There is no doubt that Sweet enjoys biking, especially when he is able to see a variety of landscapes.

“The ride through the Colorado Monument provides some outstanding scenery,” Sweet said. “Mountain passes, like Grand Mesa and Wolfcreek Pass, are very scenic. There is snow at the top of those passes.”

Sweet was able to travel to Colorado because he is involved in the Ride the Rockies program. He joined this organization five years ago when his brother-in-law inspired him to start biking.

“My brother-in-law started doing this ride about 11 years ago, and I got on beginning in 2005,” Sweet said. “I have just always liked being on the bike.”

According to its website, Ride the Rockies is an annual bicycle excursion that takes nearly 2,000 cyclists on a tour each June. To celebrate 25 years, Ride the Rockie’s journey this year was one of the most challenging and scenic routes.

“This year’s ride began in Grand Junction, CO and ended in Salida, CO,” Sweet said. “I drove to Denver, and then we took a bus with our bikes boxed from Denver to Grand Junction.”

Over the years, Sweet has participated in the Ride the Rockies program with fellow family members. According to Sweet, support from fellow cyclists is important when venturing out into rocky landscape.

“It helps to have a team of people with you to keep motivated and find humor in the physical exertion,” Sweet said.

Sweet has a group of cyclists that he bikes with every year in the Ride the Rockies tour.

According to Sweet, he usually bikes with his brother-in-law. Sweet’s niece, as well as his brother-in-law’s nephew, also ride with them.

Additionally, the team welcomed a new member this year for their Ride the Rockies journey through Colorado.

“For the first time this year, our daughter, Kim Rubenstein, who lives in Bremerton, WA, rode with us.”

During their trek through the mountains of Colorado, Sweet and his teammates biked nearly all day for an entire week.

“Our group typically starts riding before 7 a.m.,” Sweet said. “It depends on the length of the ride each day as to when you get finished. This year, the rides were long, so we usually didn’t get in much before 4 p.m.”

As if biking through the rocky terrain were not enough, Sweet even camped in the mountains during the week of the tour.

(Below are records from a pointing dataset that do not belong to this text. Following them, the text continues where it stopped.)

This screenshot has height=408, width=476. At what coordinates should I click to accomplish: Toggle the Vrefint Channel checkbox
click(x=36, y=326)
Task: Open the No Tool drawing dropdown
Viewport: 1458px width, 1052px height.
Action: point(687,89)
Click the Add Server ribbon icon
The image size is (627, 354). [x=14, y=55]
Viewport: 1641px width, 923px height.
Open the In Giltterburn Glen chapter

“Ride the Rockies provides camping space, usually at the local high school football field or college campus,” Sweet said. “I have camped on many of the high school football fields in Colorado during these rides.”

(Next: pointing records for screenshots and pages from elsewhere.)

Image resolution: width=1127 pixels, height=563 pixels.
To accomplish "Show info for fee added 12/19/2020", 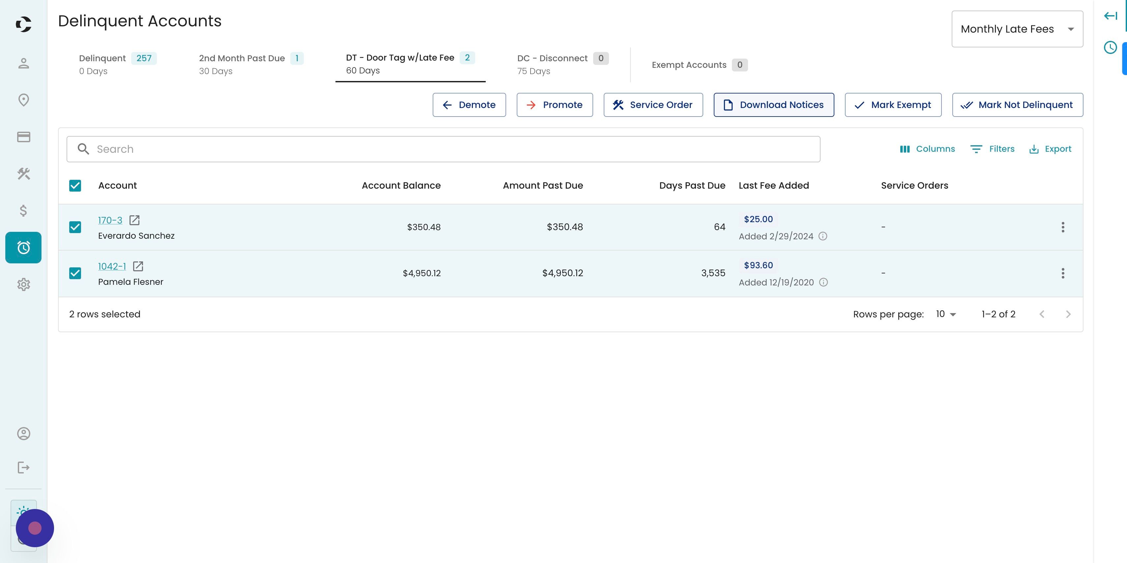I will (x=823, y=282).
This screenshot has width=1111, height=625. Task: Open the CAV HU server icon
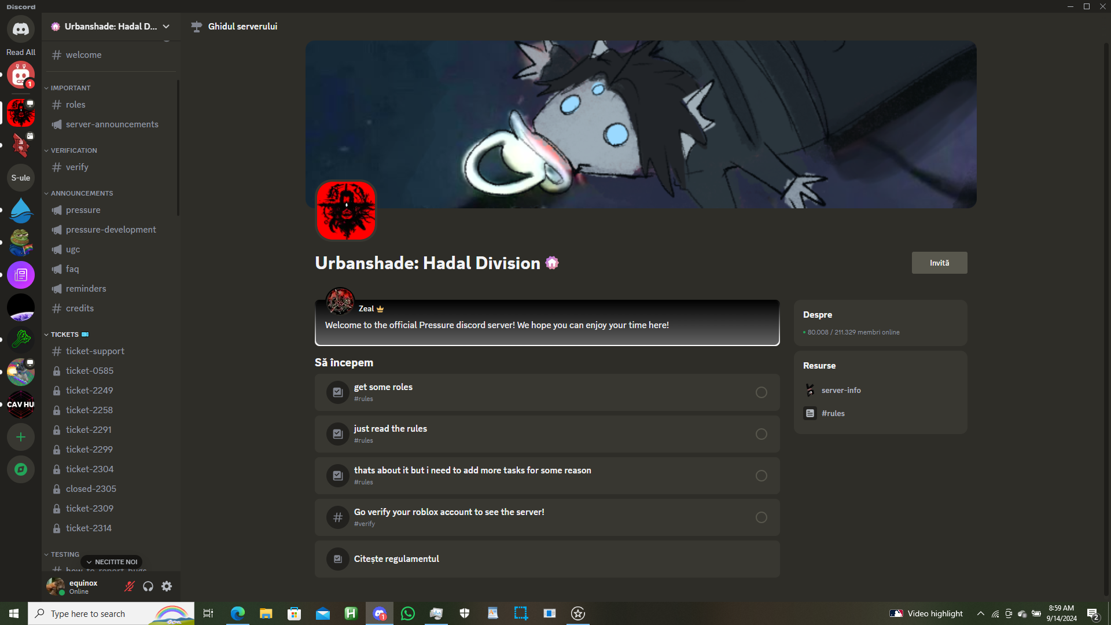21,405
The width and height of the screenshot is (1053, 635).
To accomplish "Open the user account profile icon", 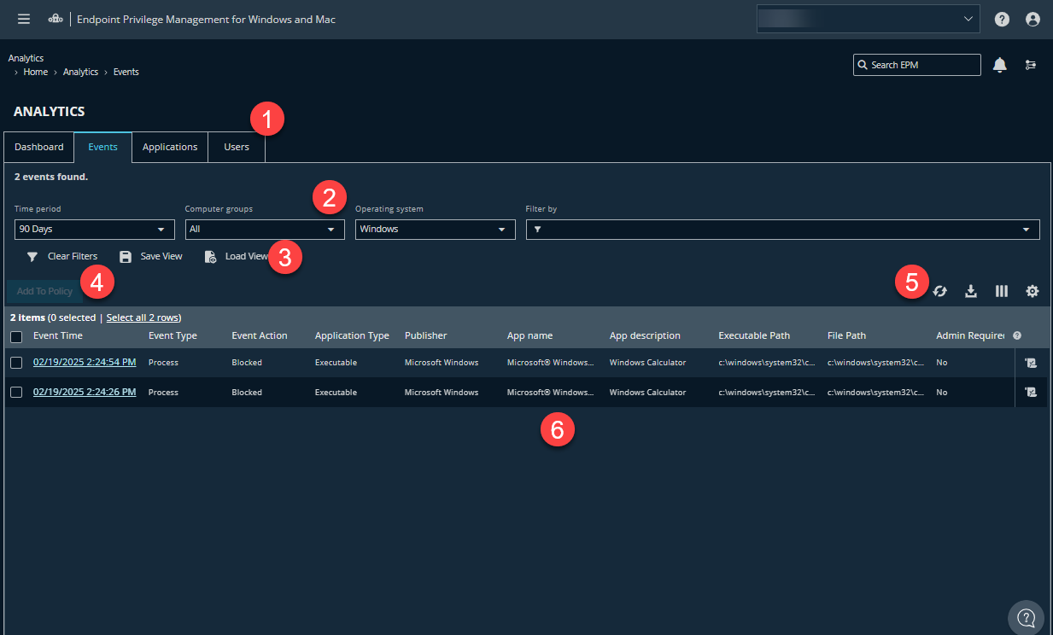I will tap(1033, 19).
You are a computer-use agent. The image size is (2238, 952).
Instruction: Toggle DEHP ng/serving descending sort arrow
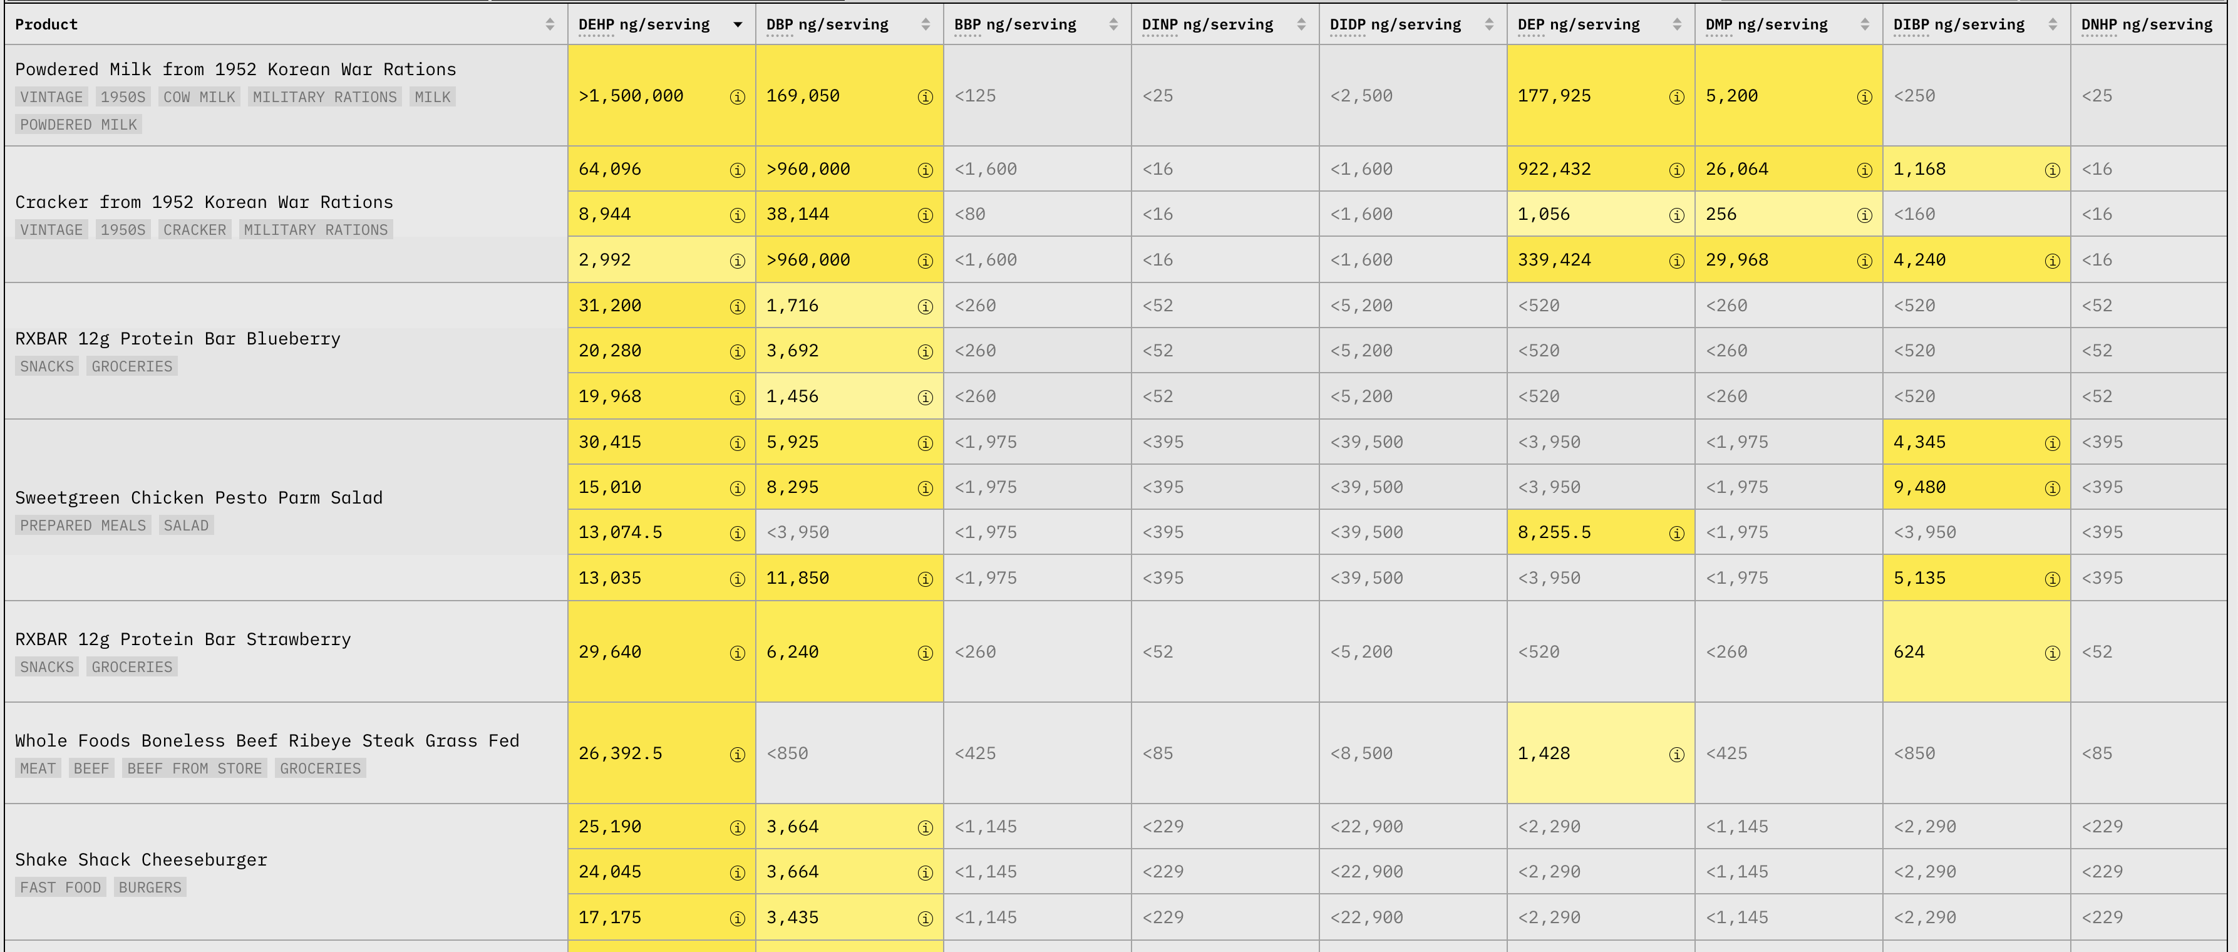[738, 24]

When Sweet is not traveling the country on his bike, he occupies a great deal of his time serving as superintendent of Delano Schools.

Sweet has lived in Delano for nearly five years with his wife Barb, who is an occupational therapist at Centra Care Health System in St. Cloud.

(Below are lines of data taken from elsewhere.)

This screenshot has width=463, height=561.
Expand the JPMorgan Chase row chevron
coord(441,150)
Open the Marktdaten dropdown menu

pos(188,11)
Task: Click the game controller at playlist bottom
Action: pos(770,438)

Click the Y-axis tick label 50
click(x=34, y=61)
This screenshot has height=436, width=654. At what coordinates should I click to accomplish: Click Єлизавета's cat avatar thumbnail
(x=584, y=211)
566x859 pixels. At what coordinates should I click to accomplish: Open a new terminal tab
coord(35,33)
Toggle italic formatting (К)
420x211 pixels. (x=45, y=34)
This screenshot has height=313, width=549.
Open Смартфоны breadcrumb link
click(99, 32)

The couple has two daughters. Rubenstein, who is the local editor of the Kitsap Sun, and Pam Redlinger, who is the band director at Moorhead High School, and she resides in Moorhead.

Sweet greatly enjoys the outdoors, getting involved in water sports, and simply staying active.

“After Ride the Rockies, I get the boat out of storage and try to find people who will drive it while I water ski,” Sweet said. “Much of my spare time is spent in some kind of physical activity.”

Sweet will continue to stay involved in the Ride the Rockies program, and hopefully venture to Colorado on further bike adventures.

“The ride is a challenge that when you finish, you can look back with satisfaction in conquering the miles and mountain passes,” Sweet said.